O reluzente chamariz desse projeto é o inconcebível aumento do Fundo Partidário, já em elevados R$ 800 milhões, para R$ 3,6 bilhões ou o equivalente a 0,5% da receita líquida da União. No pleito de 2022, seria reduzido para 0,25%. Em nada alivia para quem paga imposto.
É certo que a democracia tem um custo. Mas é preciso debater esta opção de uma contribuição compulsória de R$ 3,6 bilhões, pelo contribuinte, enquanto as contas públicas continuam muito desequilibradas, e persistem efeitos sobre a população da abissal recessão de 2015 e 2016. Na falta de emprego e na queda da renda.
Este projeto também avança em outro desatino, com a instituição do tal “distritão”, pelo qual cada estado seria um distrito, em que os mais bem votados ocupariam os assentos da bancada estadual, em ordem decrescente.
O sistema é muito simples de entender e, à primeira vista, irretocável do ponto de vista de preceitos democráticos. Afinal, entrariam na bancada os mais votados. Mas é positivo só mesmo à primeira vista.
Ao atender o senso comum — algo quase sempre perigoso —, o “distritão” só beneficiará candidatos à reeleição, portanto, já conhecidos, e famosos em geral. Irá em sentido contrário à necessidade de renovação na política, e ainda deixará em plano secundário os partidos, cujo fortalecimento é crucial para a democracia representativa.
Esboça-se a possibilidade da volta daquele clima de feira livre que o então presidente da Câmara Eduardo Cunha criou em 2015, ao tentar votar uma reforma política a toque de caixa, sem qualquer maior reflexão.

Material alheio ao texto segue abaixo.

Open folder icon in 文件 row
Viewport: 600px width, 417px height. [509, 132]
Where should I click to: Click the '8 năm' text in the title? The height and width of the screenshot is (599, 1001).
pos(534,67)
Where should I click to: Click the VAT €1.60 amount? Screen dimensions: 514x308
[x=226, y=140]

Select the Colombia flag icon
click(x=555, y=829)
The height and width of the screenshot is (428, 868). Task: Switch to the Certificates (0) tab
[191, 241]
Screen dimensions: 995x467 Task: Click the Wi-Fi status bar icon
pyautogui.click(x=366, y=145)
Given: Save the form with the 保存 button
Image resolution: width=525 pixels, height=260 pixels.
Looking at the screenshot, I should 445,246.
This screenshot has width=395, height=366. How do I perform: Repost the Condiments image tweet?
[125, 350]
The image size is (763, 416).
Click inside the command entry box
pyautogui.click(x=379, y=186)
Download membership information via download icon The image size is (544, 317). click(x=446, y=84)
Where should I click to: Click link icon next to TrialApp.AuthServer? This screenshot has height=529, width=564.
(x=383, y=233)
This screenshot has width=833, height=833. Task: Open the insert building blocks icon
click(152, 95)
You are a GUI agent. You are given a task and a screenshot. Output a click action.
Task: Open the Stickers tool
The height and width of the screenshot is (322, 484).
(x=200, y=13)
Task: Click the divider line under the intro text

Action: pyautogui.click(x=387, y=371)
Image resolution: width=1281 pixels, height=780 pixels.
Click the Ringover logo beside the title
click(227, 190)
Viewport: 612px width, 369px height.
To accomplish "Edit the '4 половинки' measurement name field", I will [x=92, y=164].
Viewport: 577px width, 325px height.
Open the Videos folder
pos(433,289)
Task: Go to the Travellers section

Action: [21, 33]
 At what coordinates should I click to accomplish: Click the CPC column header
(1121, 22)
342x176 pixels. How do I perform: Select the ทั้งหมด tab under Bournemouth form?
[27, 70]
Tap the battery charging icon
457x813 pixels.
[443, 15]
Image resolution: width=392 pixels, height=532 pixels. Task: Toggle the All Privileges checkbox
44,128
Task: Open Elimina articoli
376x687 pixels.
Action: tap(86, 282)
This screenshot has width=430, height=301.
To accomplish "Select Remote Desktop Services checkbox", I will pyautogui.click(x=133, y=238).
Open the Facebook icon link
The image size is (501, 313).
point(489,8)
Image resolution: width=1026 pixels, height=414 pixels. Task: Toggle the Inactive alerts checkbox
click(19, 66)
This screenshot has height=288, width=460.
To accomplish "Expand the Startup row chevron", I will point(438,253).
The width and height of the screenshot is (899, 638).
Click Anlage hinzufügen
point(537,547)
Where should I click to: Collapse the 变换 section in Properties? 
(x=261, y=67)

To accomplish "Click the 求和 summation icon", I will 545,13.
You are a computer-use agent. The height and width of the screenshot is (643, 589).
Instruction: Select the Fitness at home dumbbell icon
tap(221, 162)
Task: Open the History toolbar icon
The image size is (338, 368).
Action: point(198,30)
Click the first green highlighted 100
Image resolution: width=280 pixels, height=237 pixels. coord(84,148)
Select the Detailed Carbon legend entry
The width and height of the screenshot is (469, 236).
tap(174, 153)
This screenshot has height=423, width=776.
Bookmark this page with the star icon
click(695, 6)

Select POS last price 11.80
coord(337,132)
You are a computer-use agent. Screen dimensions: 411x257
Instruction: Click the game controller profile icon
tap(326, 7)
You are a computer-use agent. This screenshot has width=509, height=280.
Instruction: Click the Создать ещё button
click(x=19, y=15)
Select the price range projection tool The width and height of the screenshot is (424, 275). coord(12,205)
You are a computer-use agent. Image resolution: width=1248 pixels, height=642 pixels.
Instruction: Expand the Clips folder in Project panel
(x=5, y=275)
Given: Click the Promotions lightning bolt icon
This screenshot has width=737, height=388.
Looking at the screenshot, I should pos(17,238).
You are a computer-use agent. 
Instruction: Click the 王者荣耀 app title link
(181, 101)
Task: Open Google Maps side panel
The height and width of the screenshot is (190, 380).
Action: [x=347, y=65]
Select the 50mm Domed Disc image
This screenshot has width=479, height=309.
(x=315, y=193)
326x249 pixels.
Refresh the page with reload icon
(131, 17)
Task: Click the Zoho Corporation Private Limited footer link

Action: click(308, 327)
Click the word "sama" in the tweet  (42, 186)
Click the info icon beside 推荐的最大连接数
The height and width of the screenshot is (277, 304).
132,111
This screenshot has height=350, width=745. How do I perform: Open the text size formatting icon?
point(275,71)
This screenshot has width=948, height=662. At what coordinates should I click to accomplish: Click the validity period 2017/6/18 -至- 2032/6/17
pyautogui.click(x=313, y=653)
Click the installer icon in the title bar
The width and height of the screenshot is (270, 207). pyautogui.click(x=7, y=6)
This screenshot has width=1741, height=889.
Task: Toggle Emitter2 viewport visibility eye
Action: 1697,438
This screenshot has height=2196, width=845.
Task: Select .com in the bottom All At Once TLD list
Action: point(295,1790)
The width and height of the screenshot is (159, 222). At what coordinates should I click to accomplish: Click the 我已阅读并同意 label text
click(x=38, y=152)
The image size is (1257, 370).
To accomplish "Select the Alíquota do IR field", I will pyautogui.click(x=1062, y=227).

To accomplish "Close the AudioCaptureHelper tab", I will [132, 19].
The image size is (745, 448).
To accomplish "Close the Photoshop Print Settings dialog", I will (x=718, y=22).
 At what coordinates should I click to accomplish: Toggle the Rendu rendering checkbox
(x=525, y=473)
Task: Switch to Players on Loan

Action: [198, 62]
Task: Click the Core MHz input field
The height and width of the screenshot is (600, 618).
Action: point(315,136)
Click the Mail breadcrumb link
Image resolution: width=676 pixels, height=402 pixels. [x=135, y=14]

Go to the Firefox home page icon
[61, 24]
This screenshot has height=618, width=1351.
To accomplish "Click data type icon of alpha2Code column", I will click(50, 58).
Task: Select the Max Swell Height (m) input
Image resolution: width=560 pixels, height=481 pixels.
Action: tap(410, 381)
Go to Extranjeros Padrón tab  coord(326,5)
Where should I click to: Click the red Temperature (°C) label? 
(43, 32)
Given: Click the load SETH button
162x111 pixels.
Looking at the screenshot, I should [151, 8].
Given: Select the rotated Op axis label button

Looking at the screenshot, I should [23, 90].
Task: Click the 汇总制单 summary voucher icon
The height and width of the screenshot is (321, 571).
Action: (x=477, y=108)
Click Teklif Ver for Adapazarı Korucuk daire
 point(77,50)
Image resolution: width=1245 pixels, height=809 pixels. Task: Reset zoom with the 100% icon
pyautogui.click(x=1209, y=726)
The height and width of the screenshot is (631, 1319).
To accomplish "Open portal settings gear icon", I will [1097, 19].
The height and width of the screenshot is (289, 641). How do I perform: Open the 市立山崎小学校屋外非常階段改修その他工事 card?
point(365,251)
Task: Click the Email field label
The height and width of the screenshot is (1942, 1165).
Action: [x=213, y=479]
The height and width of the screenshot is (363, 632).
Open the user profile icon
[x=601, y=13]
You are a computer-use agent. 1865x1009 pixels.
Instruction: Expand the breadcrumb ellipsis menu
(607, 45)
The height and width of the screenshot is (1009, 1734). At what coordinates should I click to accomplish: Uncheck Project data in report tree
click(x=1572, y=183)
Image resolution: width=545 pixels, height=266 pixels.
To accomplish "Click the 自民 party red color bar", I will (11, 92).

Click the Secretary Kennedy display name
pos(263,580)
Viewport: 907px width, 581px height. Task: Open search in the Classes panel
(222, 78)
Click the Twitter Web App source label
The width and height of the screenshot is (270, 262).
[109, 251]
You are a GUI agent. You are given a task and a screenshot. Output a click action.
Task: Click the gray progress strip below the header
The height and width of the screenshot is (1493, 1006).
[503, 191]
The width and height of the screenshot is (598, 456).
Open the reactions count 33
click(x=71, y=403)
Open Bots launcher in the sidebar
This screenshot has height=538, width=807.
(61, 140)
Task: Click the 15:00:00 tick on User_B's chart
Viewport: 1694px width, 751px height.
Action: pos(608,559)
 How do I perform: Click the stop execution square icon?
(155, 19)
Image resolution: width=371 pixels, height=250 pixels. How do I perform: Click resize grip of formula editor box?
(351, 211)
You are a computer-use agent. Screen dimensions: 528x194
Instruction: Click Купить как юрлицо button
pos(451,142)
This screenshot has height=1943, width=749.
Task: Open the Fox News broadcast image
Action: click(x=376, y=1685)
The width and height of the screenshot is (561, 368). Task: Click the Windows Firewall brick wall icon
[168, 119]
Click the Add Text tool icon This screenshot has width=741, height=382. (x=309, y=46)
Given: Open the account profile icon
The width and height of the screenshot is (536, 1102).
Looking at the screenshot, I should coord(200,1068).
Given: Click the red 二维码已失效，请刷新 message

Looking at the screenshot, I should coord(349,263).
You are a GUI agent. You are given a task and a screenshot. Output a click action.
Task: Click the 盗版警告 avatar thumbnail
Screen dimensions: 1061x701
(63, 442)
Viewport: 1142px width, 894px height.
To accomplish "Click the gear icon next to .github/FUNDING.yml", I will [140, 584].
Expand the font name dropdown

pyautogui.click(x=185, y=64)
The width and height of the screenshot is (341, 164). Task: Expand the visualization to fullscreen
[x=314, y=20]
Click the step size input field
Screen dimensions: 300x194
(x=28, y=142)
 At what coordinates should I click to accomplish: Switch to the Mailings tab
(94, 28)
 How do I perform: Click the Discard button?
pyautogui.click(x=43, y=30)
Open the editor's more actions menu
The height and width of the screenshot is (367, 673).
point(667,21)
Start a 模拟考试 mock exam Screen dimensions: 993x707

Enquanto isso, está em fase final de tramitação na própria Câmara proposta de emenda constitucional, já aprovada no Senado, com uma reforma eficaz, na medida certa: cláusula de desempenho para exigir que partidos tenham um mínimo de votos, a fim de ter acesso a prerrogativas como o uso do dinheiro do Fundo; e a extinção das coligações em pleitos proporcionais, para não ser distorcida a intenção do eleitor. Não se deve perder esta oportunidade.